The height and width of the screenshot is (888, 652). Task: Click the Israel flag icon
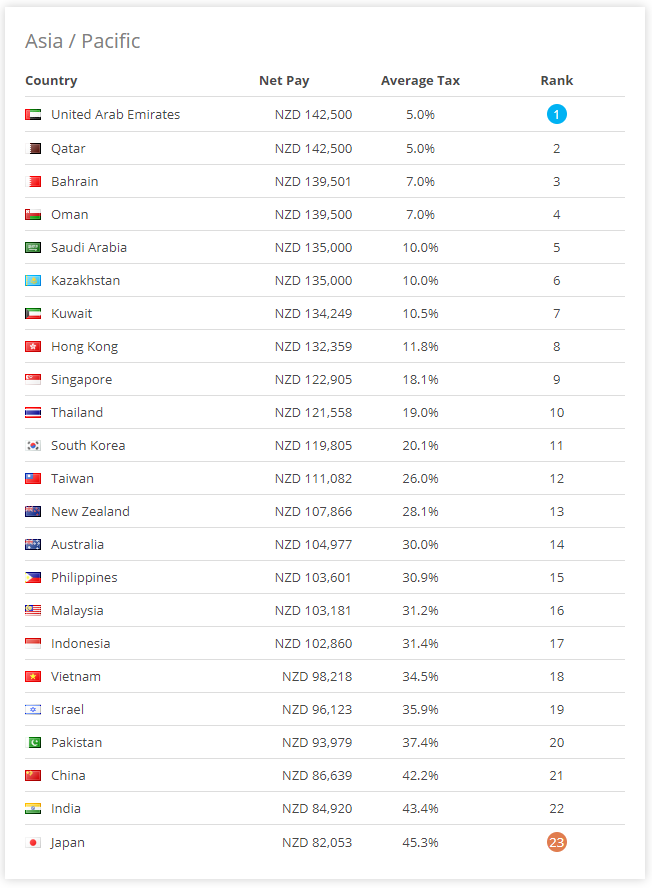[33, 710]
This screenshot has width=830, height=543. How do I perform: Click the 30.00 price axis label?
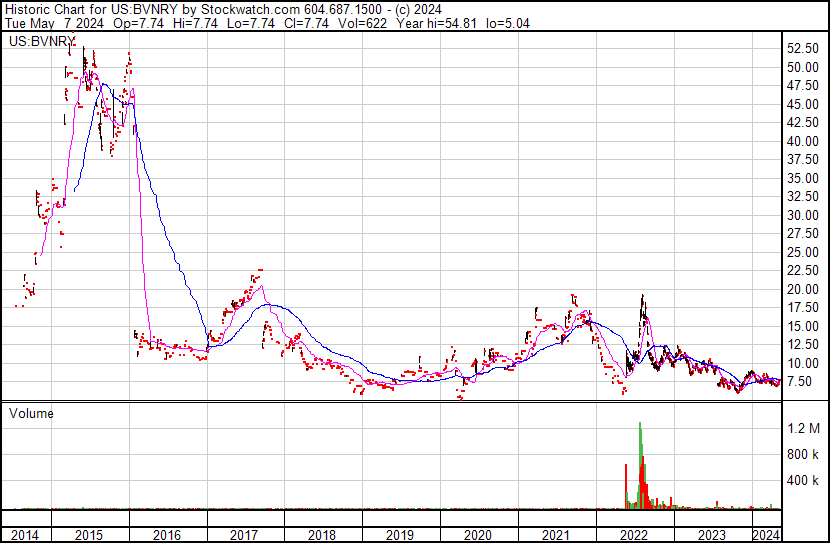tap(802, 215)
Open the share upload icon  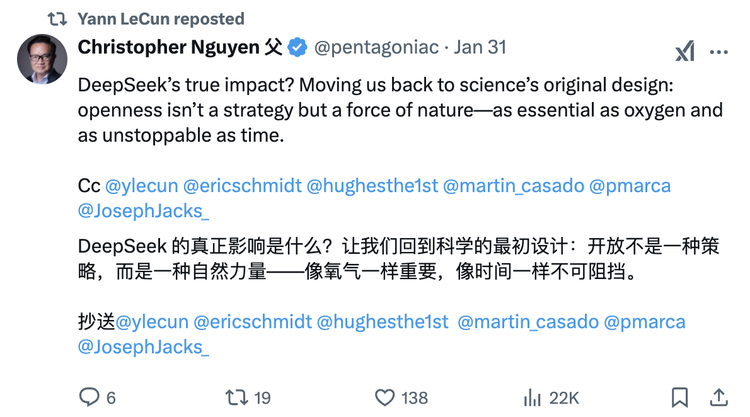pyautogui.click(x=717, y=397)
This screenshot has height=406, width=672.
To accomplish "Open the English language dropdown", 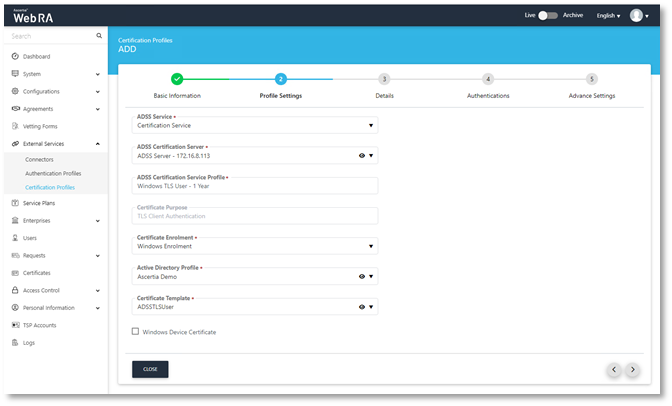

PROBLEM DETAILS:
From the line that contains "This screenshot has height=406, width=672." to the end of the listing, give every line again exactly as written. Leave the pictures out.

EXPECTED OUTPUT:
This screenshot has height=406, width=672.
To accomplish "Open the English language dropdown", 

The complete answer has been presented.